DOCUMENT SEGMENT ▸
California Gov. Jerry Brown signed into law a measure requiring the state to produce all its electricity from renewable sources by 2045. It’s a goal that also has been set by Hawaii and is being discussed by other states.
California is the largest state by population with about 40 million residents—comprising about 12% of the U.S. population—and is by itself the world’s fifth-largest economy. It has long been one of the most progressive states in addressing issues about the environment and climate, and it has some of the nation’s strictest environmental regulations. Monday’s signing comes as San Francisco this week hosts the Global Climate Action Summit, a gathering of scientists, government officials, celebrities and others from around the world. The meeting is being led by Brown and officials from the United Nations, with a goal of securing commitments from businesses and governments to reduce greenhouse gas (GHG) emissions.
The new law is designed to move California fully away from power generation from fossil fuels, mostly natural gas and coal, which today represent about half of the state’s electricity production. Renewables comprise about 32% of current generation, according to the California Energy Commission.
In addition to its 2045 goal, the new law requires the state to produce 50% of its power from renewable energy by 2026, and 60% by 2030.
A number of businesses, including San Francisco-based Levi Strauss and Gap Inc., along with the Silicon Valley Leadership Council, and health groups including the American Lung Association and the American Academy of Pediatrics, supported the measure. PG&E and SoCal Edison, along with the California Chamber of Commerce, the California Farm Bureau Federation, and the Western States Petroleum Association, opposed the bill.

Collected data entries ▸
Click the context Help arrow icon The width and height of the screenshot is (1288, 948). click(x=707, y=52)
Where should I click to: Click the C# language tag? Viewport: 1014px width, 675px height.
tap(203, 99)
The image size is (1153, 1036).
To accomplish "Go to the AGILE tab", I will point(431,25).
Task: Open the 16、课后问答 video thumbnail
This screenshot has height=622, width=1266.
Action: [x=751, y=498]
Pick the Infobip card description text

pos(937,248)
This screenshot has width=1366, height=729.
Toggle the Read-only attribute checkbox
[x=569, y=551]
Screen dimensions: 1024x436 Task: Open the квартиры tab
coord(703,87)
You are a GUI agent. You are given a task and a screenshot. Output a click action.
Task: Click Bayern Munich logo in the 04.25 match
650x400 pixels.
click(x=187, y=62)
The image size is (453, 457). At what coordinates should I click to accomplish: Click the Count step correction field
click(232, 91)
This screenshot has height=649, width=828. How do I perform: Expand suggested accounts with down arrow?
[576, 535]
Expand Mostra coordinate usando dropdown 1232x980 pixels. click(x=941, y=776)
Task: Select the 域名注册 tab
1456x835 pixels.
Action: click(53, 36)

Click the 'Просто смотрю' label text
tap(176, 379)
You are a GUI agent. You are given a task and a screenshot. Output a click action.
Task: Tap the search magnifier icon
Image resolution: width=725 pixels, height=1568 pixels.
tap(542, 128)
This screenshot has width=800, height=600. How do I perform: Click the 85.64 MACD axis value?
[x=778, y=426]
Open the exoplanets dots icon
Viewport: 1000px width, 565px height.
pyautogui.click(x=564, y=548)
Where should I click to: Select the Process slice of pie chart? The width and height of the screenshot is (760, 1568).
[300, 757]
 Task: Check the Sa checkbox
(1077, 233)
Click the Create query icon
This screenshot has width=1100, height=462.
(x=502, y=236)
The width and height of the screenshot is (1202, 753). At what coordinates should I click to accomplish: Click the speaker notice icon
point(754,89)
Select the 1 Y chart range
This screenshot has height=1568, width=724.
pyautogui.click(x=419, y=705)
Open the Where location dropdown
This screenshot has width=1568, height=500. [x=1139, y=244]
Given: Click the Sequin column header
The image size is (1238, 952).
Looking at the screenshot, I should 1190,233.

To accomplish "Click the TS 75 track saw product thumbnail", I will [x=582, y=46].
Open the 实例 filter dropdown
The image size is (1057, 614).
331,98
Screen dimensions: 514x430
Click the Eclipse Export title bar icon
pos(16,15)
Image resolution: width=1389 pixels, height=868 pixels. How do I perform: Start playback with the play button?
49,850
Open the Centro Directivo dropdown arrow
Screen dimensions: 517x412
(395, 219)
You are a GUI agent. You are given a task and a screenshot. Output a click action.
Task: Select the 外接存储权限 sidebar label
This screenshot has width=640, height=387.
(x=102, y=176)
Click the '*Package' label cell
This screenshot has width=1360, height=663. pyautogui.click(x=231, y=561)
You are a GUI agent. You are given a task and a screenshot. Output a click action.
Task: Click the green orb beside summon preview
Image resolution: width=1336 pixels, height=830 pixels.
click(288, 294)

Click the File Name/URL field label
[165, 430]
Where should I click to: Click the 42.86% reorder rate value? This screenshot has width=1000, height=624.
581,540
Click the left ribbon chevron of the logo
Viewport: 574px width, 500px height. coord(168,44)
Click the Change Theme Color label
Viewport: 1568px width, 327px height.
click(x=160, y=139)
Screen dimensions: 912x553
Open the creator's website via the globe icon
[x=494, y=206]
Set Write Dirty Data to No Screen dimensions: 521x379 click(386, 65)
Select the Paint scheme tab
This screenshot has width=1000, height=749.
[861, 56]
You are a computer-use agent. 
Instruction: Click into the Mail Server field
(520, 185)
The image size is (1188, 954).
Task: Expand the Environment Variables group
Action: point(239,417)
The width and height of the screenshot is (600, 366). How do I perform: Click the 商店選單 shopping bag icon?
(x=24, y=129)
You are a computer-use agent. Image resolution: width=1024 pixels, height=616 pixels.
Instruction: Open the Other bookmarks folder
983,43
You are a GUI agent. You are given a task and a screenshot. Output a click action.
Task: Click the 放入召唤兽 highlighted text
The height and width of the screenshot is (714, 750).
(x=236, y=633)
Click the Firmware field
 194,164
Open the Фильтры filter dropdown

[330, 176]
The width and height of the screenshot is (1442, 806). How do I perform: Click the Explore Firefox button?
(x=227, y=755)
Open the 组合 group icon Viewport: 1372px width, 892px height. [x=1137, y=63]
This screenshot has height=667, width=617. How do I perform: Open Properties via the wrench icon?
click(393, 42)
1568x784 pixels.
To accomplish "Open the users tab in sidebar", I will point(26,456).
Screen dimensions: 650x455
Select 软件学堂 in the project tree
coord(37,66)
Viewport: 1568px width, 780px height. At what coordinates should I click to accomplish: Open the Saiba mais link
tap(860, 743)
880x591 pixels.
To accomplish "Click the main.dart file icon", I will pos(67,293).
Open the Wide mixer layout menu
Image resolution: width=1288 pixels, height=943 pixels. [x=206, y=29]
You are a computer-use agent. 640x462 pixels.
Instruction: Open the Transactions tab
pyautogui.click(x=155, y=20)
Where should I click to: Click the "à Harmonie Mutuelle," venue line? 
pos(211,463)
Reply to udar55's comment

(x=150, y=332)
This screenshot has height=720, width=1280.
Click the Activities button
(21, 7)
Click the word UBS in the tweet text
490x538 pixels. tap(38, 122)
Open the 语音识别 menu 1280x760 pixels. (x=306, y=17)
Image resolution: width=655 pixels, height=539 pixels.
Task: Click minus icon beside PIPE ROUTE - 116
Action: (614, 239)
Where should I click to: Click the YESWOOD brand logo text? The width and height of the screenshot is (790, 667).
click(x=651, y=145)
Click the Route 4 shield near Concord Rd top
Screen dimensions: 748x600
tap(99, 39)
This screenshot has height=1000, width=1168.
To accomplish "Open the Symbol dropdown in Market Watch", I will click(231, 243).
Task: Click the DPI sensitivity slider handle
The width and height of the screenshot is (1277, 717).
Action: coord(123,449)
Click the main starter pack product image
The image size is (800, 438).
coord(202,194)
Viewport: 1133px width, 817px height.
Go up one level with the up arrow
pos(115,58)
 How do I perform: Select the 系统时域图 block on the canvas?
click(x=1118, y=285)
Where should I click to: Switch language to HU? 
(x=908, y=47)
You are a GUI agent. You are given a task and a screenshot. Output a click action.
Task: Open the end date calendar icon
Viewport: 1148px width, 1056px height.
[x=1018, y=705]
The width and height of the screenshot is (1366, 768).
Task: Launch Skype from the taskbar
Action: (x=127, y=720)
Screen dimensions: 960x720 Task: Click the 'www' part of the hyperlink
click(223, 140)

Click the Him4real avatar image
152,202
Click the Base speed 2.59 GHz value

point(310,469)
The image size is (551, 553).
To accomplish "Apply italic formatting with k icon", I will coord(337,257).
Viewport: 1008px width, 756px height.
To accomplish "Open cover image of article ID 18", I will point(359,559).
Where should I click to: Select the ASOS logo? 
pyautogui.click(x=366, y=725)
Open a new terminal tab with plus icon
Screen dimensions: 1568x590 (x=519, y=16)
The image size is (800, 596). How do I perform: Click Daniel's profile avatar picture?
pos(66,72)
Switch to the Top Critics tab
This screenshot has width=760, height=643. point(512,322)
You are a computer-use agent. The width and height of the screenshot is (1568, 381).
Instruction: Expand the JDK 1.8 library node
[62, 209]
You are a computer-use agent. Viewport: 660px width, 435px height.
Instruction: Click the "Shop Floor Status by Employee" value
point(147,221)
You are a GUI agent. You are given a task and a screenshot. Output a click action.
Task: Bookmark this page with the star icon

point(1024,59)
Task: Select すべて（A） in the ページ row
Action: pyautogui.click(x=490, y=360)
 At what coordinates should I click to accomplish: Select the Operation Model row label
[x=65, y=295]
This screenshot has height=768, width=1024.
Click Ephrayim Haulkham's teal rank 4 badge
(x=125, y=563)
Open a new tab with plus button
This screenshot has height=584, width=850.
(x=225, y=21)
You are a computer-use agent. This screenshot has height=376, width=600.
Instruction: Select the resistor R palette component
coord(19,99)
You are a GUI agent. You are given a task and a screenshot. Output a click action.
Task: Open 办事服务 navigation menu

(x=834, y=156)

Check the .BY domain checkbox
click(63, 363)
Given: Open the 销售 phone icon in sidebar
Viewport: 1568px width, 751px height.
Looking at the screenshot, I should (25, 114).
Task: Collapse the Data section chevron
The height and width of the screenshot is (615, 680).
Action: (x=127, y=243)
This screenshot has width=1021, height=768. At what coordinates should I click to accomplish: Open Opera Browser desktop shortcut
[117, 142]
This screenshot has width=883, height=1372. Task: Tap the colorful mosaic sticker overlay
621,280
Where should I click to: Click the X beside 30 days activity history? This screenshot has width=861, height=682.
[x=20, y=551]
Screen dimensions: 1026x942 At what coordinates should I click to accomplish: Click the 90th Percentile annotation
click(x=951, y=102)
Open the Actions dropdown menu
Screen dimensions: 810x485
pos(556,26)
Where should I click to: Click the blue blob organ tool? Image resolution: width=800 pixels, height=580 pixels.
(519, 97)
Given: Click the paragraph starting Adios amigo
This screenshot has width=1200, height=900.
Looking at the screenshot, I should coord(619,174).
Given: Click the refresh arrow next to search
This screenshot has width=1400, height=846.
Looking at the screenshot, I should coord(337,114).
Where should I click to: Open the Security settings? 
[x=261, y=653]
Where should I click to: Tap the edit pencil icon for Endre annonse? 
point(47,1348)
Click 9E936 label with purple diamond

WORK REQUEST 1 ▸ Render this sentence from the passage on California's renewable energy law into Spanish: "In addition to its 2045 goal, the new law requires the state to produce 50% of its power from renewable energy by 2026, and 60% by 2030."
WORK REQUEST 2 ▸ Reproduce the portion of the passage on California's renewable energy law starting at "A number of" and ending at "opposed the bill.".
WORK REQUEST 3 ▸
Using the passage on California's renewable energy law, answer each question briefly.
(a) About how many residents does California have?
(b) According to the California Energy Commission, what share of current generation do renewables comprise?
(c) Which two utilities opposed the bill?

SOLUTION 1 ▸ Además de su meta para 2045, la nueva ley exige que el estado produzca el 50 % de su energía eléctrica a partir de fuentes renovables para 2026, y el 60 % para 2030.

SOLUTION 2 ▸
A number of businesses, including San Francisco-based Levi Strauss and Gap Inc., along with the Silicon Valley Leadership Council, and health groups including the American Lung Association and the American Academy of Pediatrics, supported the measure. PG&E and SoCal Edison, along with the California Chamber of Commerce, the California Farm Bureau Federation, and the Western States Petroleum Association, opposed the bill.

SOLUTION 3 ▸
(a) About 40 million
(b) About 32%
(c) PG&E and SoCal Edison